I thought I must be seeing things, and asked a friend if she knew what was up with the fish. She said a customer left The Fish at the desk, because it’d been given to her as she’d been window-shopping. The customer said she'd have kept the pretty fish, but as she told the original fish-giver, “Um, I have cats.” Somehow, though, the situation clicked not with the free-fish-giver-away-er, and The Fish in the frilly bowl remained in the hands of some stuck person who couldn’t keep it, couldn't give it away.
The Fish (soon to be known as George) seemed a rather large Beta for such a small container. Given paper books and water don’t really mix well, we were told the fish had to be moved from the desk. That posed the question of what in the world are we going to do with The Fish, as the customer nowhere to be seen in her own sea of books. We could page her, maybe?
“Would the owner of a blue-black Beta please come to the information desk? We’re afraid the fish you don’t want, which your cats of as sushi, will topple his very small fishbowl and damage our books. We need The Fish and his bowl to go away. Now, preferably. Thank you, and thank you for shopping at our bookstore.”
Ok. Maybe not.
I’ve never had a fish before, and I have to admit, I was more than a little intrigued to have one so close. I’d eyed fish as possible future pets before; they were so entrancing, their colors flickering and quivering. Plus, they don’t have claws like cats, aren’t big enough to fill the kitchen floor when they stretch out like a particular dog I love; these are chief selling points. Seriously. The Fish was starting to look like he’d found a home.
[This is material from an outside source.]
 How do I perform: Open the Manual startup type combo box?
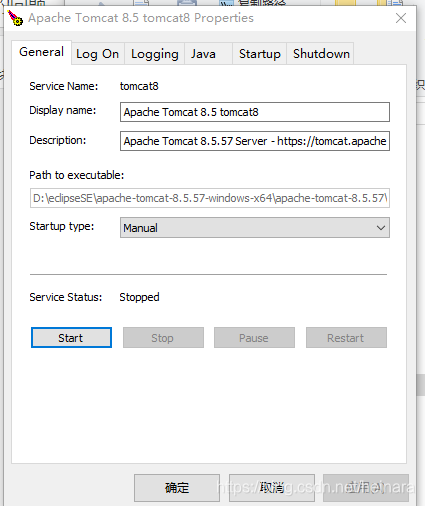[x=255, y=228]
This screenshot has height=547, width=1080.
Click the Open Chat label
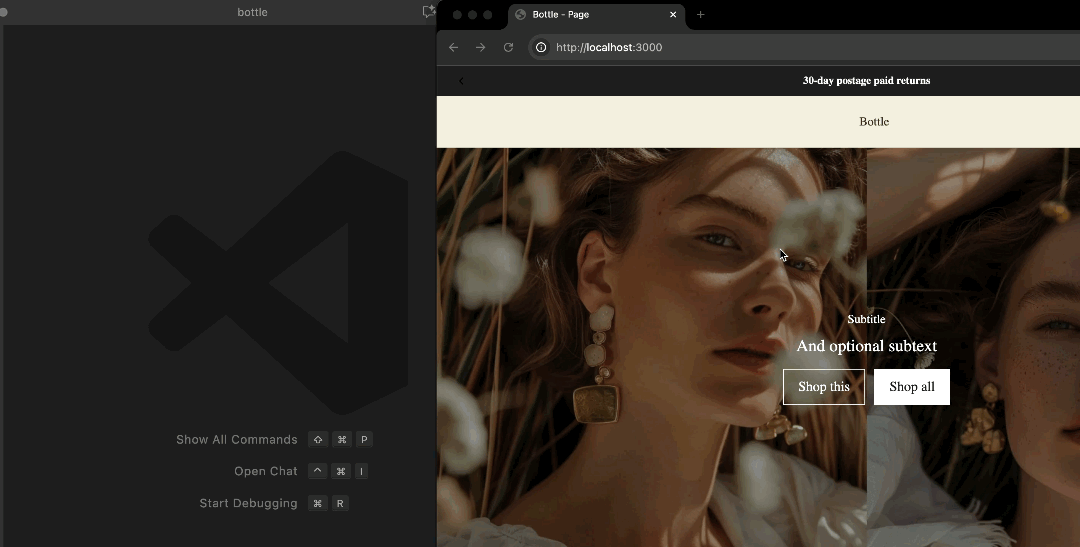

Maybe. But, um, I have cats, too.
That bowl, the one with more cuteness allowed anything not a newborn? NOT coming home with me. Asking around, I found out that Betas like smaller spaces, and I knew we had containers at home that would work, but the question arose: how do I get The Fish from ugly-as-sin bowl A to home bowl B, half an hour away? Answer: Plastic cup C.
I filled the cup with filtered water from the café, but didn’t think to check the temperature of the water before I started encouraging The Fish into his new home. I really should have – because it was cold. So cold, The Fish started changing colors. I wasn’t really sure how to fix that or what to do about it.
Funny enough, none of the fish books I could easily locate talked about what to do when a blue-black Beta starts turning light blue-silver with angry red-orange fins, but I was pretty sure that was bad. I knew the heater in my car worked really well, so out to my car I scurried, a silvering-was-blue-black Beta fish with his proverbial scales chattering in tow.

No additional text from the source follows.